The share of women in the urban workforce has declined since the beginning of the Reform Period. Participation of females in labour used to be almost as high as that of males, but the reduction of the number of state-owned enterprises was in the first place carried out by lying off women. Yet if focusing on college-educated persons, the share of women working is as high as that of men. Average retirement age is particularly low among urban women (c. 50 years), while that of rural women is ten years later (Naughton 2018: 211).
In the urban area, 15% of employees are today (2013) working in state-owned enterprises, 22% in private enterprises, 8% in foreign-owned enterprises, 16% are self-employed, 11% receive their salaries by the state, and 16% live from the informal sector, meaning that they will not profit from any social insurance programme.

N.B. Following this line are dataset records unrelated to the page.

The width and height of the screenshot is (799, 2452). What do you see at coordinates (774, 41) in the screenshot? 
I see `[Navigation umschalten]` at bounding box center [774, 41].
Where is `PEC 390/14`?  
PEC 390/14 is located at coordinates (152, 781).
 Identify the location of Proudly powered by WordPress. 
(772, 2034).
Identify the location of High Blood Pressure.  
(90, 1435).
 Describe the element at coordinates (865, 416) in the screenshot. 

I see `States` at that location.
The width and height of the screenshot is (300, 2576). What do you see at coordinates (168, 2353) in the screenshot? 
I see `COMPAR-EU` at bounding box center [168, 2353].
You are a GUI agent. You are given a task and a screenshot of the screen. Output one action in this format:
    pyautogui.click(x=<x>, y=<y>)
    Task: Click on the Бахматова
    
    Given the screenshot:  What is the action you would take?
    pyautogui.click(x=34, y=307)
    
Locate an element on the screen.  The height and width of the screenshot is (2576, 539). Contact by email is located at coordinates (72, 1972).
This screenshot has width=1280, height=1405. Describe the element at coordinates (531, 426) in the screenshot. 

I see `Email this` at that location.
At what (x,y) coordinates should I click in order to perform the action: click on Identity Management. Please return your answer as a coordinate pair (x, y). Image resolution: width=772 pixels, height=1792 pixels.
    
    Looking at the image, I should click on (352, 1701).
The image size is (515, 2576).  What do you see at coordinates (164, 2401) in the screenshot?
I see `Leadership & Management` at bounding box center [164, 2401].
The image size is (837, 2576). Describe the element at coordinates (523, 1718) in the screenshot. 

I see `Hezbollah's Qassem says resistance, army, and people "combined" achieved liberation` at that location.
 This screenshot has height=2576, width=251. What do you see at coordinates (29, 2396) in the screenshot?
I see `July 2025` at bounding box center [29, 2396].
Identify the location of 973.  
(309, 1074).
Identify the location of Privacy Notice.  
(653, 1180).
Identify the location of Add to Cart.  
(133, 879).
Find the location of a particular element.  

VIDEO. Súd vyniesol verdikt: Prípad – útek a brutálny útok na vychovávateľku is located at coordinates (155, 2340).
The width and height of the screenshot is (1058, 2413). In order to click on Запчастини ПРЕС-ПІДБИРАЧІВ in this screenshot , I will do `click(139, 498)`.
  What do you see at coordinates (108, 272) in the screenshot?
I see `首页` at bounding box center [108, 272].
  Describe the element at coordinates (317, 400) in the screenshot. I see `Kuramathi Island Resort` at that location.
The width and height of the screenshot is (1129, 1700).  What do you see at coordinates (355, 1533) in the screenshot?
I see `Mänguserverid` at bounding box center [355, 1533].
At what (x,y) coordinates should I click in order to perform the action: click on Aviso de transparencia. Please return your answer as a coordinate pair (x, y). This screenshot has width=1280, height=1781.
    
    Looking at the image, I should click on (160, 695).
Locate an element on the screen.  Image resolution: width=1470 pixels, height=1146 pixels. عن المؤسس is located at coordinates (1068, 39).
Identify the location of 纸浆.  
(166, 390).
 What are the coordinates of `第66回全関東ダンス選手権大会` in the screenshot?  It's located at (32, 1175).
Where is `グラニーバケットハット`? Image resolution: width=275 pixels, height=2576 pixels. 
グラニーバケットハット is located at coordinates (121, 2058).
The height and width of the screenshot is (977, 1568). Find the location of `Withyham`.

The number of employees in SOEs shrank drastically from the mid-1990s on – at that time still accounting for about half of urban workers. The trigger for this development was the policy of only keeping the largest and most profitable SOEs alive (zhuada fangxiao 抓大放小). The outcome of this decision was a huge number of laid-off persons (xiagang 下岗) many of whom were absorbed in reemployment centres (jiuye xunlian zhongxin 就业训练中心) which provided training and support in finding new jobs. The most critical time of unemployment was the period from the late 1990s to the early 2000s, when government measures and the booming urban economy absorbed large numbers of unemployed people, while others retired or changed into the informal sector. During that period, urban unemployment ranged between 8 and 10% (Naughton 2018: 215). Chinese statistics discern between laid-off people and unemployed people (shiye 失业). The rate of "unemployed people" in urban areas in 2002 was 3.6% (Guowuyuan Xinwen Bangongshi 2002).
The unemployment rate is alleviated by the large number of migrant workers which are sensitive to economic trends (elasticity in the labour market). In period of economic slowdown they can leave the cities and return to villages to seek for employment elsewhere. This flexibility is a result of the hukou policy which denies migrant workers regular residence permits in cities.
Migrant workers are predominantly employed in the manufacturing business (35%) and the construction business (xxx), and only 6% of migrants run their own business (Naughton 2018: 216). Quite a few migrant workers are employed on a day-to-day basis and are hired through labour gangs. Generally seen, urban residents and immigrants work in separate labour markets, with those of rural origin working in more monotonous and demanding jobs.
The Labour Law from 2008 (Zhonghua Renmin Gongheguo laodong fa 中华人民共和国劳动法, rev. 2015) and the Labour Contract Law from 2008 (Zhonghua Renmin Gongheguo laodong hetong fa 中华人民共和国劳动合同法) require employers to provide labour contracts, refrain from arbitrary lay-offs, and include workers in social insurance measures. Nonetheless, many employers refuse to realize the stipulations of the law in order to save labour cost.
The change of economic pattern had an impact on the labour market. Today, different skills are required than 30 years ago. Moreover, the surplus of rural labour might be exhausted which leads to a phenomenon known as the Lewis turning point (Das & N'Diaye 2013; Zhang, Yang & Wang 2011). This point is marked by increases of labour cost both in urban and in rural areas, leading to decrease in economic growth or even financial turmoil if productivity does not keep pace with wage increases.
Wages of migrant labours skyrocketed after 2002 and reached (with an interlude during the Financial Crisis in 2007) a peak in 2010 with an annual growth of 10% (Naughton 2018: 231). In the same time, the wage growth of state employees or workers of state-owned enterprises diminished. The tendency is a prove that the supply of labour from the countryside has stopped. The supply has become inelastic insofar as only substantial increases in wages can entice rural people to leave their villages.
Another reason for wage increases is improved education. The impact of education (apart from experience) on productivity can be measured by the Mincer earnings function, namely
|ln w = f (s, x), earnings w being a logarithmic function of schooling s and experience x|
According to this model, the number of years in education is related directly, and the number of years of practical experience related in a quadratic way to the earnings.
During the full-fledged socialist period, education did barely play a role for the height of income, while Party membership, gender, and seniority were more significant. Yet education began to play an important role from the 1990s. Huge private investments in schooling yielded in substantial effects of income. The relative scarcity of education in China in comparison to industrialized countries made it a valuable good, investment into which bore and still bears fruits. Management skills and proficiency in English are assets for employment in firms paying higher wages. Today, 15% of Chinese enjoyed higher education (Naughton 2018: 225). Yet this trend increased the educational gap between urban and rural areas. There is also a gender gap in wages of about 20% (Naughton 2018: 227). Finally, recent trends show a correlation between Party membership and height of income (Naughton 2018: 227).